* _TASK REQUIREMENTS_
Filter the material below down to the lines containing the word "agent".

====================

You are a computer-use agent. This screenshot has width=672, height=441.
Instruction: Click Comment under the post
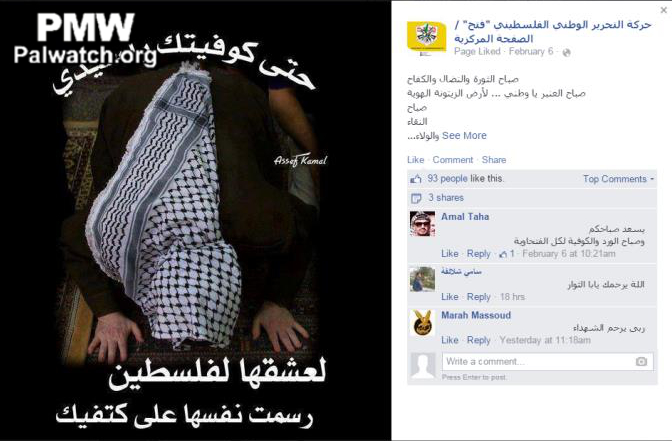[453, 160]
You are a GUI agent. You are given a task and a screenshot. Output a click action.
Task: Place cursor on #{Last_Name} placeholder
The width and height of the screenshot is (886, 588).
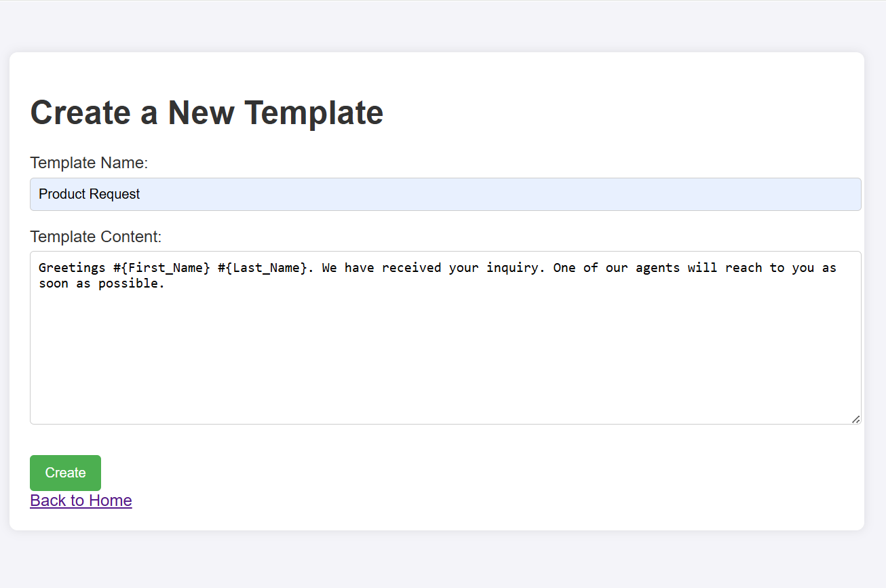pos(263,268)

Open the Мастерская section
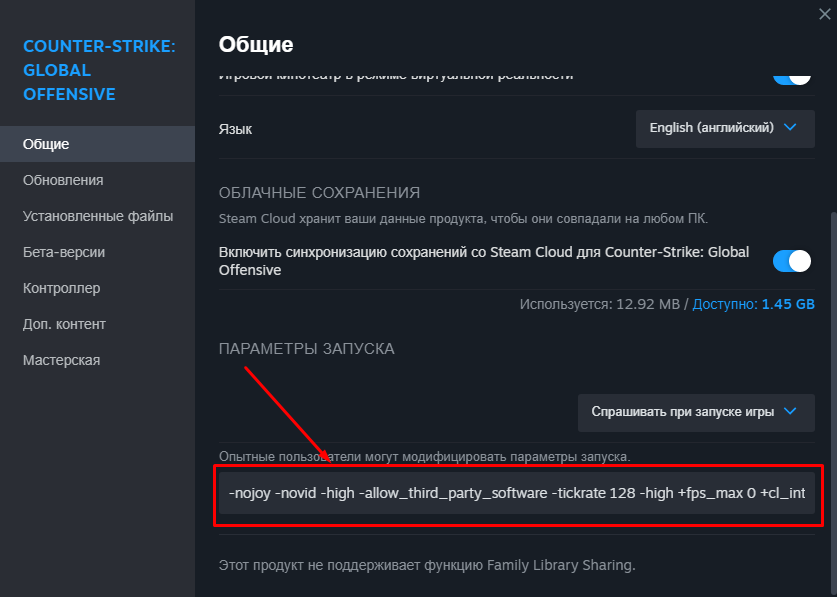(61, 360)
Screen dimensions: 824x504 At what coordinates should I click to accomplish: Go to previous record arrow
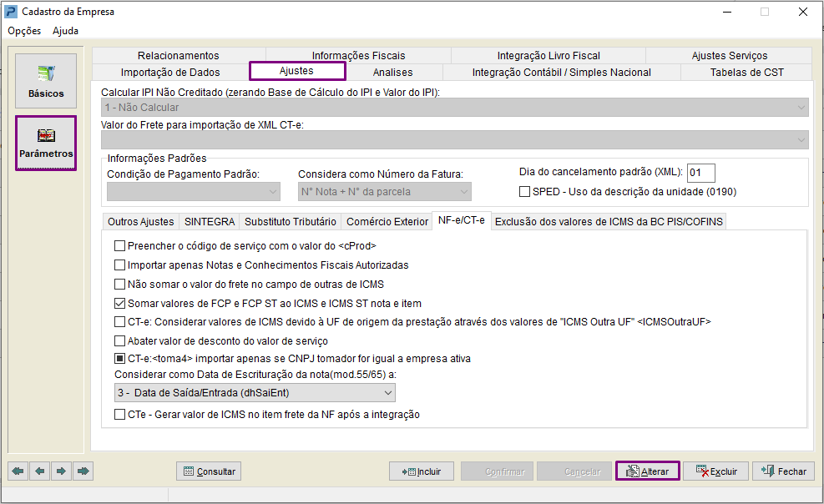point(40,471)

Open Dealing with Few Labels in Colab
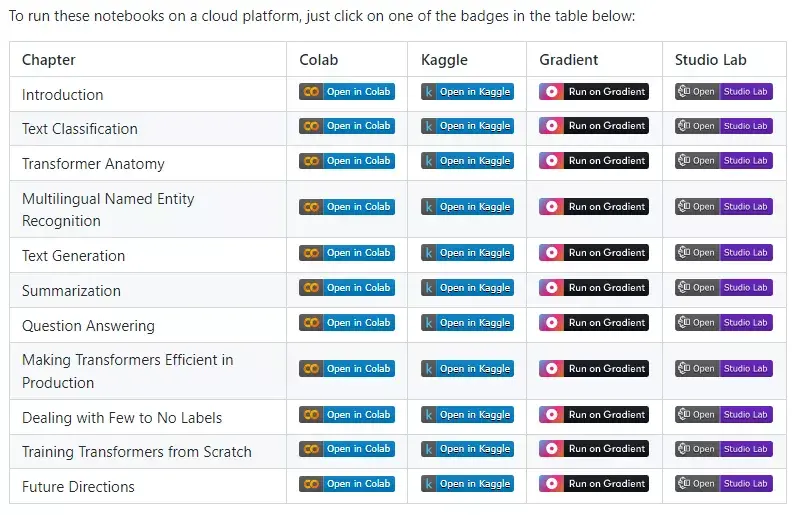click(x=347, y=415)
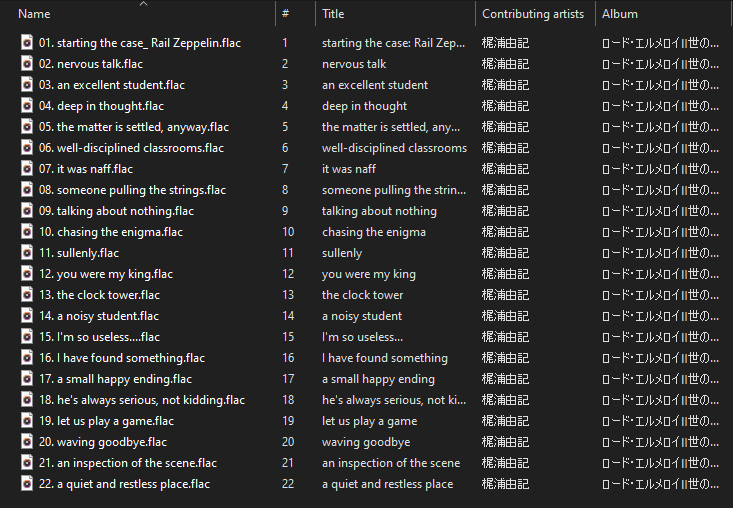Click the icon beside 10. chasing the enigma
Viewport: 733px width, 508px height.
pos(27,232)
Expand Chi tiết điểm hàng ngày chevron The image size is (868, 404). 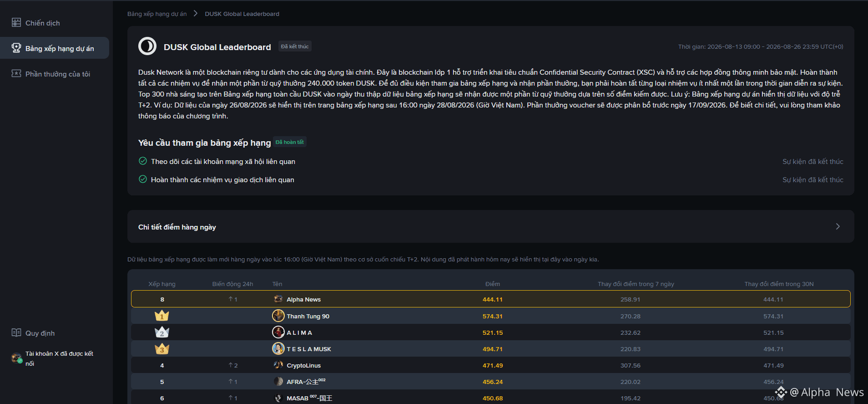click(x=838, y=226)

====================

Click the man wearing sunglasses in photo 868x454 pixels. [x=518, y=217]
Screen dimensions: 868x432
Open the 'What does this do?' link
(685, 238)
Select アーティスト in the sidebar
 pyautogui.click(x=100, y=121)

====================

* _REPLY TO THE TASK_
You are a computer-use agent. This screenshot has width=672, height=441.
You are a GUI agent. You are given a task and a screenshot. Output a click action.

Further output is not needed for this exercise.